Yet, even beyond unnerving institutional issues, there is something troublesome about the conceptual and semantic muddle of the many different namings for the field. Lexical and conceptual ambiguities often lead to unwelcome consequences up to failures or the breakdown of communication. In the situation as it currently stands, real disagreement might be hidden behind the same term or conversely pseudo-disagreement created due to a misunderstanding of terms owing to differing or inconsistent use. Given the lack of institutionalization, most philosophers and theorists of history also hail by necessity from numerous different disciplines and intellectual schools (Kuukkanen 2014: 614), which potentially impedes communication even more. So, for the sake of the advancement of the field intellectually and institutionally, I think a more streamlined terminology, a shared approach, and a common understanding of the main issues at stake is desirable.

I think all the authors mentioned so far, myself included, would agree that we need philosophical and theoretical engagement with history and historiography. The question is, “What should this engagement (primarily) consist in and how should it be done?” Kleinberg and Ohara have given one specific answer recently on the new blog despite their difference in naming. (Kleinberg speaks of “theory of history polyphonic” and Ohara of “theory and philosophy of history”.) I believe their account is in a certain sense too narrow by discounting much of disciplinary historiography, despite the insistence on “polyphony” (Kleinberg) and on being a “broad and inclusive” (Ohara) approach. My contender for a field would be, following Aviezer Tucker, “philosophy of historiography”, in the mode of Paul’s HPH and broadly consistent with a more general “philosophy of the historical sciences” though. Kleinberg’s and Ohara’s concerns belong properly construed to the broader area of a philosophy of historical culture, to our efforts to discern and describe the different “past-relationships” (Grever/Addriansen 2017: 83) a society forms. Historiography is obviously not the only form in which people relate to the past.

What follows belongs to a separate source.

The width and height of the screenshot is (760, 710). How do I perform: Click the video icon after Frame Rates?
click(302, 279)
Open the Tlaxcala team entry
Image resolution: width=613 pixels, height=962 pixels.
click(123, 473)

In what follows, I will first outline and critique Kleinberg’s and Ohara’s conception of theory and philosophy of history before coming to my own programme for a philosophy of historiography. I will end with some more tentative remarks on the relationship between the philosophy of historiography, theory of history polyphonic, and historical culture in general, as it is in (historical) culture where they all meet.

Dulled Polyphony

For Kleinberg, theory of history needs to be polyphonic because “the past itself is polysemic” which means that there are “multiple pasts that haunt our present” (I.1).2 This means that there are always “multiple iterations” (I.3) of the past to which people working on history should be attuned to. From that also follows that theory of history should be multiple, focusing on engagements with the past that go beyond disciplinary historiography (I.6), thereby enabling scholars to listen to said “multiple possible pasts, rather than disciplining them into history of a single note” (IV.8). Kleinberg wants such theory to be understood as a “meta-language” (I.5) for the whole range of engagements with the multiple “pasts” and he wishes everyone who works on the past to be trained in such theory of history (IV.4).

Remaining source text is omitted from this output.